Dès la chute du jour, il doit être pourvu, à l’avant, d’une lanterne allumée.Art. 3. – Tout vélocipède doit porter une plaque indiquant le nom et le domicile du propriétaire (…)
Art. 4. – Les vélocipèdes doivent prendre une allure modérée dans la traversée des agglomérations, ainsi qu’aux croisements et aux tournants des voies publiques.
Ils ne peuvent former des groupes dans les rues.
Il leur est défendu de couper les cortèges et les troupes en marche.

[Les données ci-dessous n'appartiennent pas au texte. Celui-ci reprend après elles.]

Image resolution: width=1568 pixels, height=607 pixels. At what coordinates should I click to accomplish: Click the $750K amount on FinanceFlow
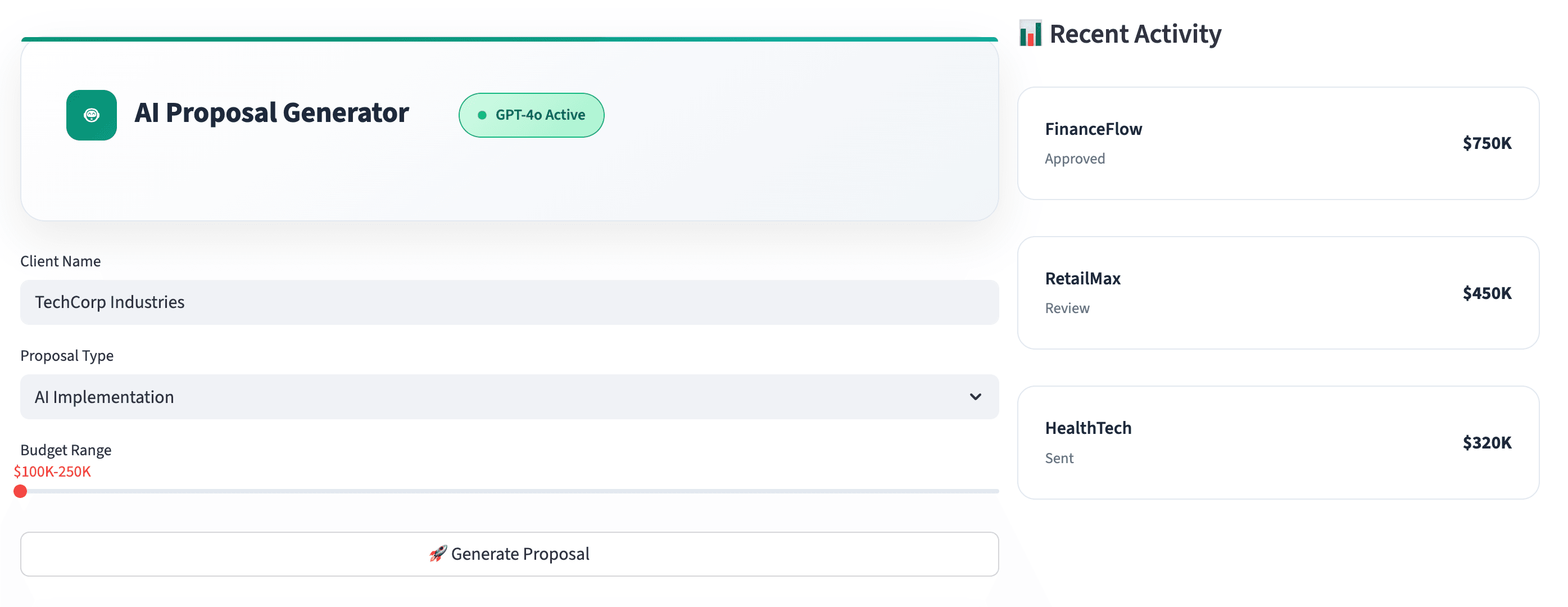click(1487, 143)
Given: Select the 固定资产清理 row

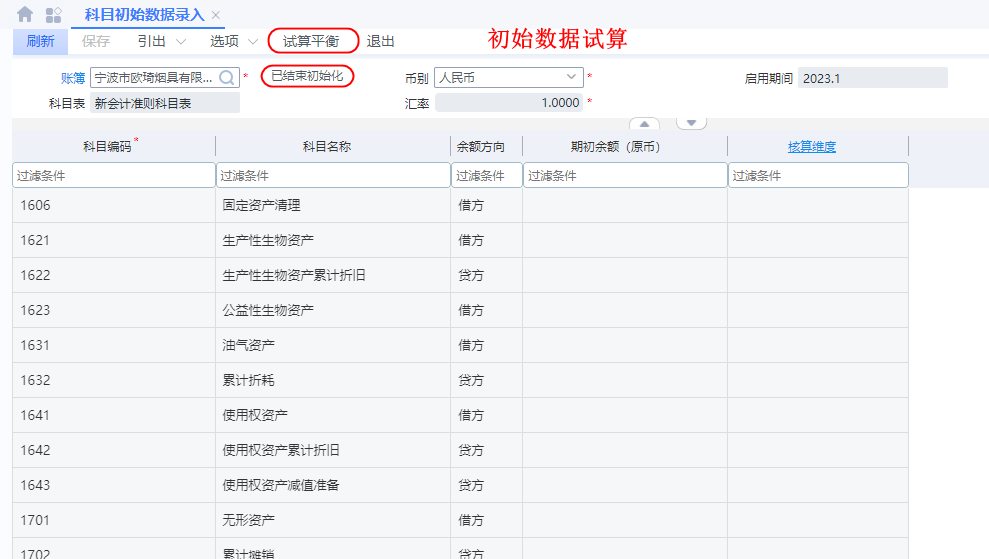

En cas d’embarras, les bicyclistes sont tenus de mettre pied à terre et de conduire leurs machines à la main.Art. 5. – Les vélocipédistes doivent prendre leur droite, lorsqu’ils croisent des voitures, des chevaux ou des vélocipèdes, et prendre leur gauche, lorsqu’ils veulent les dépasser ; dans ce dernier cas, ils sont tenus d’avertir le conducteur ou le cavalier au moyen de leur appareil sonore et de modérer leur allure.
Les conducteurs de voitures et les cavaliers devront se ranger à leur droite à l’approche d’un vélocipède, de manière à lui laisser libre un espace utilisable d’au moins 1m50 de largeur.
Les vélocipédistes sont tenus de s’arrêter lorsque à leur approche un cheval manifeste des signes de frayeur.Art. 6. – La circulation des vélocipèdes est interdite sur les trottoirs et contre-allées affectées aux piétons. (…) Sur tous les trottoirs et contre-allées affectées aux piétons où la circulation des vélocipédistes est autorisée, ceux-ci sont tenus de prendre une allure modérée à la rencontre des piétons et de réduire leur vitesse à celle d’un homme au pas, au droit des habitations isolées.
Une ville doit respirer
Mais revenons à nos moutons. La conception des rues a privilégié les voitures, ne laissant que très peu de place aux piétons et encore moins aux cyclistes. Ou pire encore, les cyclistes ont commencé à se partager le goudron avec des automobiles de plus en plus rapides et puissantes. Ainsi, le danger étant trop important, il y eut une chute considérable du nombre de vélos dans les rues. Tandis que le nombre de voitures a augmenté exponentiellement.
Cette situation est restée la même pendant plus de cent ans dans la plupart des villes françaises. Il n’y a que très peu de villes qui ont compris l’importance de mieux réglementer la limitation de vitesse en milieu urbain. Par exemple Besançon, dans les années 70, a transformé la Grande Rue en zone piétonne, et ajouté à cela le développement des transports en commun et la création d’une rocade périphérique. En 2008, la ville a décrété une limitation de vitesse de 20 km/h en centre-ville !
Finalement, le milieu urbain est là où les personnes habitent. On l’a vu pendant 2020, quand les voitures ne circulent pas, la ville est très calme. Limiter la vitesse veut dire moins de nuisance sonore, plus de sécurité pour les piétons et cyclistes, et une réduction de la pollution. C’est aussi un acte de civisme.
Il est important de comprendre que rouler à basse vitesse dans les rues permet une cohabitation plus sûre. Les modes de déplacement sont là pour amener une solution aux personnes. On a vu que depuis bien avant l’apparition des automobiles, la vitesse démesurée provoquait déjà des ennuis. C’est le moment d’ouvrir les yeux et de lâcher l’accélérateur.